The Commerce Department placed restrictions yesterday on the export to the Soviet Union of phosphate rock, concentrates of phosphoric acid and all concentrates of phosphatic fertilizers.

The restrictions would affect mainly Occidental Petroleum Co., which has a $20 billion agreement with the Russians to ship them phosphoric acid used in an Occidental-built ammonia plant. The Russians then ship back to Occidental the ammonia, which can be used in fertilizer.

Before yesterday's action, phosphoric acid was sent under general licenses, which means no prior governmental approval is necessary for shipment. The action yesterday requires that Occidental hold a "validated" license, which means that before the acid can be sent, the transaction must be approved by Commerce.

Commerce Secretary Philip M. Klutznick said he also was suspending new licenses for phosphate exports to the Soviets pending completion of the review of U.S. export control policies which was prompted by the Soviet invasion of Afghanistan.

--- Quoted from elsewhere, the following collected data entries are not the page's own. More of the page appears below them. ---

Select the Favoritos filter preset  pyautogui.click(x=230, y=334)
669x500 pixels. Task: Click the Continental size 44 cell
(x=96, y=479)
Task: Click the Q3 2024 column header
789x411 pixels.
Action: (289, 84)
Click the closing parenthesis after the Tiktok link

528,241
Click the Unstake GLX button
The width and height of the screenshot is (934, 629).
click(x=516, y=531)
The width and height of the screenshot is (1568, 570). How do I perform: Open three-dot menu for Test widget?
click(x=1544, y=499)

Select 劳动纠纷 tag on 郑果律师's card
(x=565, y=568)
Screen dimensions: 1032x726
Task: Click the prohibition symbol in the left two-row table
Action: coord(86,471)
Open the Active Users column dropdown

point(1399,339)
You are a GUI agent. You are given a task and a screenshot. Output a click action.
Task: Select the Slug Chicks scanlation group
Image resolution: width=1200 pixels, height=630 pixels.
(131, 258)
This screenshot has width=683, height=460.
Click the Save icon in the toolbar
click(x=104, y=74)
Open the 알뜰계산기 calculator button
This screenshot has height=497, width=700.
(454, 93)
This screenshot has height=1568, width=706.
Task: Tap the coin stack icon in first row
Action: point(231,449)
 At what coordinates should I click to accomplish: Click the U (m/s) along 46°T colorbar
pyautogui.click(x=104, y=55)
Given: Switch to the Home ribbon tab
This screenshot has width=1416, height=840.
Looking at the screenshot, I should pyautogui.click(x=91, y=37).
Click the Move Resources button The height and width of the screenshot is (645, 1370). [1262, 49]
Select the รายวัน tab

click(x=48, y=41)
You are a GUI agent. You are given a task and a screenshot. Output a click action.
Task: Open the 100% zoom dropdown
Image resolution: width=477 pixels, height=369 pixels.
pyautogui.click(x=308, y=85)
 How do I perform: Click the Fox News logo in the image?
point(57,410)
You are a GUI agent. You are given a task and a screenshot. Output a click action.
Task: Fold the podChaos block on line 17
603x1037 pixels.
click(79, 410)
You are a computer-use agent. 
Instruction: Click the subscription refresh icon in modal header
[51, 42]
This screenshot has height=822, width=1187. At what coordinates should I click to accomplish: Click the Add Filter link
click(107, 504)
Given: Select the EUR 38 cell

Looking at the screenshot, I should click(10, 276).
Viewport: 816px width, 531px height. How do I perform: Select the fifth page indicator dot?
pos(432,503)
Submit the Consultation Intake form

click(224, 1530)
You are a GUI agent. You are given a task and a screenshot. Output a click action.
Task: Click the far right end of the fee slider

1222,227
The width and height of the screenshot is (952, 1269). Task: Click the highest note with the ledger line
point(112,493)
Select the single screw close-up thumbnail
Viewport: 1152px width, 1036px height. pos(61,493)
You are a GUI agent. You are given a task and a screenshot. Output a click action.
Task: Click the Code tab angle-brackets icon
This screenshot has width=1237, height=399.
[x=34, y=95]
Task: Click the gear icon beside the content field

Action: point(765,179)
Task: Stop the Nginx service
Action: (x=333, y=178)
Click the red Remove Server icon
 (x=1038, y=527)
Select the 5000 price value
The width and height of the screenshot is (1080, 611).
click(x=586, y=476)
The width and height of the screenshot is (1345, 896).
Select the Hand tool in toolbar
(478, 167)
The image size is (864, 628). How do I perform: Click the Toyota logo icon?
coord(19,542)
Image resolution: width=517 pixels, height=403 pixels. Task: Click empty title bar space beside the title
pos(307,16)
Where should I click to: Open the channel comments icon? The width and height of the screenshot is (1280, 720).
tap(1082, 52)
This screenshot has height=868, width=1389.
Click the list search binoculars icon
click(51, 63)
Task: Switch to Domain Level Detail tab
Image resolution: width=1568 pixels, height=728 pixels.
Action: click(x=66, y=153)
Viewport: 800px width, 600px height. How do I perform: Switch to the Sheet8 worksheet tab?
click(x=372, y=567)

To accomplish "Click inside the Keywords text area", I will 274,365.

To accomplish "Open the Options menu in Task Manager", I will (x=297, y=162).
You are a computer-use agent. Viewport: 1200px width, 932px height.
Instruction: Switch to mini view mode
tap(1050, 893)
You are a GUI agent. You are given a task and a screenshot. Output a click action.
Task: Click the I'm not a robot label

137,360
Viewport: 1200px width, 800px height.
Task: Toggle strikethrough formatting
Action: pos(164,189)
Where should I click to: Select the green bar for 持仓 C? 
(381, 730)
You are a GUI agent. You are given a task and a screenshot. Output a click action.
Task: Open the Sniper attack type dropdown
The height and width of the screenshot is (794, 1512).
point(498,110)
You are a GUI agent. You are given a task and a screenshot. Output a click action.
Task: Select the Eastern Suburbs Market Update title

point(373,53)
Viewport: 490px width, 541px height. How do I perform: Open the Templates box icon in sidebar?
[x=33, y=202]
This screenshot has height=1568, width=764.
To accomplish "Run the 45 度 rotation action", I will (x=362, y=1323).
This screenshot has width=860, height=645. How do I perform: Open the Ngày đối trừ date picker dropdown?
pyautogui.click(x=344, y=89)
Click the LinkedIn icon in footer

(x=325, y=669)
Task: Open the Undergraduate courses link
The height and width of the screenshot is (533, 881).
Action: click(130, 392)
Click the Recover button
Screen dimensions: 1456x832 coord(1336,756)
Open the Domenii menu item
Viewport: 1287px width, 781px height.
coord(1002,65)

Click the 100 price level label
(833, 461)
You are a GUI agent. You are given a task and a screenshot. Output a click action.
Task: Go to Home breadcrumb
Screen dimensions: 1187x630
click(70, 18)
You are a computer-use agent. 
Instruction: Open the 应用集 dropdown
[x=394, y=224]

In a statement released from its Los Angeles office, Occidental officials said that after a review of the situation is completed, "It will be recognized that our fertilizer agreement with the Soviet Union is in the national interest and that halting the export of phosphates to the U.S.S.R. will not hurt them since other countries have additional phosphates available for export.

"In addition, the U.S.S.R. has reserves from its own huge resource of rich phosphate apatite which can be deverted to make up any possible deficiencies," the statement continued.